• **Your task**: In the entries below, find each line with the word "will" and pull it out.

◇ ◇ ◇ ◇ ◇ ◇ ◇

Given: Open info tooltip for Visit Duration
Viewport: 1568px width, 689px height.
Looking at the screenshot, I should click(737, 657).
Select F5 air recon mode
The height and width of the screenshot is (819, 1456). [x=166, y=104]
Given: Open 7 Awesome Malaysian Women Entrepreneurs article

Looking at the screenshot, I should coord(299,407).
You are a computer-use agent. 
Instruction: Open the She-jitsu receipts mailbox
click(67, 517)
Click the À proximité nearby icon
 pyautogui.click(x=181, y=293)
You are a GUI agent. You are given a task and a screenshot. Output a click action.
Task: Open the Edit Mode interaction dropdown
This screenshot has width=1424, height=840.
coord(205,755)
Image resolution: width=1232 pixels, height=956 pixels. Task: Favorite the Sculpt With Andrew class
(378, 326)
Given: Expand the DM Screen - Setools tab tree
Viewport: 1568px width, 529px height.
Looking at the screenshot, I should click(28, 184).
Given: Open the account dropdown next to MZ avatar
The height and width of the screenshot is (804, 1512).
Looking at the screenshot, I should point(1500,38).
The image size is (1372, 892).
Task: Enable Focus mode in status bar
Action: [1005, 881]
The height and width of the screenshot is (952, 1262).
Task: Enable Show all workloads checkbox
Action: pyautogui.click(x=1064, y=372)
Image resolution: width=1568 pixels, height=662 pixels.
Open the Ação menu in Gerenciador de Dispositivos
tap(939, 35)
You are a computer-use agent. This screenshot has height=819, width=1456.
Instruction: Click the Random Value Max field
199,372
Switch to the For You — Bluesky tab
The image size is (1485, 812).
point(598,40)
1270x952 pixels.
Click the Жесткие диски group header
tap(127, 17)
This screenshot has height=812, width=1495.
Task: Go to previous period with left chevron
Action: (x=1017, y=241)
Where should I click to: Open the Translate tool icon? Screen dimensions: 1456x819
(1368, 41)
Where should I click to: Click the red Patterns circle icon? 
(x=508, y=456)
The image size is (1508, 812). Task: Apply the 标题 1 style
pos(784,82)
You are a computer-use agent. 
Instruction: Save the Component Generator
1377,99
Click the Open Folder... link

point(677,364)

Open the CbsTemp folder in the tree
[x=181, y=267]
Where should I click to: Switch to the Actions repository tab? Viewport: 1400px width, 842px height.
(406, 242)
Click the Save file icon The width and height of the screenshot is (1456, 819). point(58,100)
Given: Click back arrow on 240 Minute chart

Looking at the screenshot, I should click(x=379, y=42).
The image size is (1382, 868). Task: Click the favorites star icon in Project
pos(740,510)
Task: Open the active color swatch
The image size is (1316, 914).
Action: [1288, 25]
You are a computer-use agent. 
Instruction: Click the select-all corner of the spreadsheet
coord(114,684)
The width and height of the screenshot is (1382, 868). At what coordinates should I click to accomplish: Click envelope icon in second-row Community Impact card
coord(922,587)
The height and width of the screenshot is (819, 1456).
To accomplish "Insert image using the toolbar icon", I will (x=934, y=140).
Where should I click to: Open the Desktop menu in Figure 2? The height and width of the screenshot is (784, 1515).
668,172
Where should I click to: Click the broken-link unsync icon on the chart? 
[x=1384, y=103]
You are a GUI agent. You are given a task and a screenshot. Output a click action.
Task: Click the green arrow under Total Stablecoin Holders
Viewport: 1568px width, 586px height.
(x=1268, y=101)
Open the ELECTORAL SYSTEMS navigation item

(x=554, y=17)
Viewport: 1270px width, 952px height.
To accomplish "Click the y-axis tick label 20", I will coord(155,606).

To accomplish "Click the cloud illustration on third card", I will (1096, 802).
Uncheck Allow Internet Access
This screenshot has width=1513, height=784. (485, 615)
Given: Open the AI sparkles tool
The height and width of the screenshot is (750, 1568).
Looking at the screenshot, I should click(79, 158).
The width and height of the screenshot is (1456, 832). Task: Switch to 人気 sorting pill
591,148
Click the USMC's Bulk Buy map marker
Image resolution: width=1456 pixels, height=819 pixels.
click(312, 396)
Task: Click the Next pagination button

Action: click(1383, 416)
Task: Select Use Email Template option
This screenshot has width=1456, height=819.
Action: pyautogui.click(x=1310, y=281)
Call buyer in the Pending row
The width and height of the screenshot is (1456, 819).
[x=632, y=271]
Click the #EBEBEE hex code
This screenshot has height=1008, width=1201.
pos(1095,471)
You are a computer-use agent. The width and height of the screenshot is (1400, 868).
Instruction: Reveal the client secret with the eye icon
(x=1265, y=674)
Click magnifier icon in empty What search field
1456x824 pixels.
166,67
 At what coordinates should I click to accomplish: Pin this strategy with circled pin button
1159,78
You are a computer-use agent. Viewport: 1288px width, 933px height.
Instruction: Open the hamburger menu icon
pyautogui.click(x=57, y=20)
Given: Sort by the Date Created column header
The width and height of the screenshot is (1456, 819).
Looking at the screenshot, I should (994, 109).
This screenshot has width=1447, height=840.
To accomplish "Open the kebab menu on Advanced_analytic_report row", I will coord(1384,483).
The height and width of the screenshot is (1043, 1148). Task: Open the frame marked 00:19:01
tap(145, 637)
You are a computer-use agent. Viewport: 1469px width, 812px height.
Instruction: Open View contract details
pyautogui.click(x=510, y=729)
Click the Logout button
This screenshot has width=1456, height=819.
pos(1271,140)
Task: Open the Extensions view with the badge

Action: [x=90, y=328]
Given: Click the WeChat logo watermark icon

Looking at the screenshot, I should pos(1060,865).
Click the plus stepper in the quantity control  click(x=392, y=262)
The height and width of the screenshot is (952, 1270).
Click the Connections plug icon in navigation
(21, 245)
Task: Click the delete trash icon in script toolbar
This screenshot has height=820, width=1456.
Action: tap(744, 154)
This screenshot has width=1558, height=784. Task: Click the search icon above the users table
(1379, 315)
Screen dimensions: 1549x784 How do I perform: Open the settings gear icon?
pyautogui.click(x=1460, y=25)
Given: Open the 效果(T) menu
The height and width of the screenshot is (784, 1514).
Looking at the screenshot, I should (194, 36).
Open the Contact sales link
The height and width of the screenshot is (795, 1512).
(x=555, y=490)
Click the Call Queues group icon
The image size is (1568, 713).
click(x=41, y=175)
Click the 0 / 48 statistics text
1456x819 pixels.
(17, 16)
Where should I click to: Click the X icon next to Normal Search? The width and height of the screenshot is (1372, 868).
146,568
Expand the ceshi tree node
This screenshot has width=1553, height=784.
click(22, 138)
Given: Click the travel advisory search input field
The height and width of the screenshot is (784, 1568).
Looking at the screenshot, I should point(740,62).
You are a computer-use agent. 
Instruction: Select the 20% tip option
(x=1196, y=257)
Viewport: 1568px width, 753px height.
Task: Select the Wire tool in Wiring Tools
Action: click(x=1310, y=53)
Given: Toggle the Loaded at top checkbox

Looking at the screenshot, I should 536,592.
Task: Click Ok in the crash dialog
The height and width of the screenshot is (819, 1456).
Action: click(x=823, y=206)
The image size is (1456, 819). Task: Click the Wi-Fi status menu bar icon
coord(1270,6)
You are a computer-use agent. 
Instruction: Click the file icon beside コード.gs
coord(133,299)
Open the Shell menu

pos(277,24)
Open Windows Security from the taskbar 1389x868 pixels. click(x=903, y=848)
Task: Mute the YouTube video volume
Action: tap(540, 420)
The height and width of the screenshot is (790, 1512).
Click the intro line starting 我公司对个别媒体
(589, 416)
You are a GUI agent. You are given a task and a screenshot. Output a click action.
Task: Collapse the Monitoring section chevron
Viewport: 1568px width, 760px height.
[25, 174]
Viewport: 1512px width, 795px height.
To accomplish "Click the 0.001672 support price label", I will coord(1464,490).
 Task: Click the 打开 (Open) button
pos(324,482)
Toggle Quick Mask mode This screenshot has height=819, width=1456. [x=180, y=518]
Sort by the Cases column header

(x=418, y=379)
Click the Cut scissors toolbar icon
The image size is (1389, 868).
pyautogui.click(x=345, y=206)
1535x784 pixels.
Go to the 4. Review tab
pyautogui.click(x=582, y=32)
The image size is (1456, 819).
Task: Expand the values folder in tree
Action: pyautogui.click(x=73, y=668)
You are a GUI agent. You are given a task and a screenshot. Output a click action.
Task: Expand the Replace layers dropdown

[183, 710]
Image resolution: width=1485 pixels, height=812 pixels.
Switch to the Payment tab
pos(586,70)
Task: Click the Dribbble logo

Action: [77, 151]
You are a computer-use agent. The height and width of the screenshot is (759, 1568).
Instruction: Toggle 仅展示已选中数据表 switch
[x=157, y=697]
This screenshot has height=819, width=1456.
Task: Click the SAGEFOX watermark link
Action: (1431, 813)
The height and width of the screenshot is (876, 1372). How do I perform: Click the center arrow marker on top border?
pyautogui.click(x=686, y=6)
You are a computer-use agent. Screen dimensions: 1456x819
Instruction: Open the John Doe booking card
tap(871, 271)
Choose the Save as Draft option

◇ ◇ ◇ ◇ ◇ ◇ ◇

• **Output for this task**:
To accomplish "Insert image using the toolbar icon", I will (x=934, y=140).
To accomplish "Click the y-axis tick label 20", I will coord(155,606).
To accomplish "Click the cloud illustration on third card", I will (1096, 802).
To accomplish "Open the kebab menu on Advanced_analytic_report row", I will coord(1384,483).
To accomplish "Click the 0.001672 support price label", I will coord(1464,490).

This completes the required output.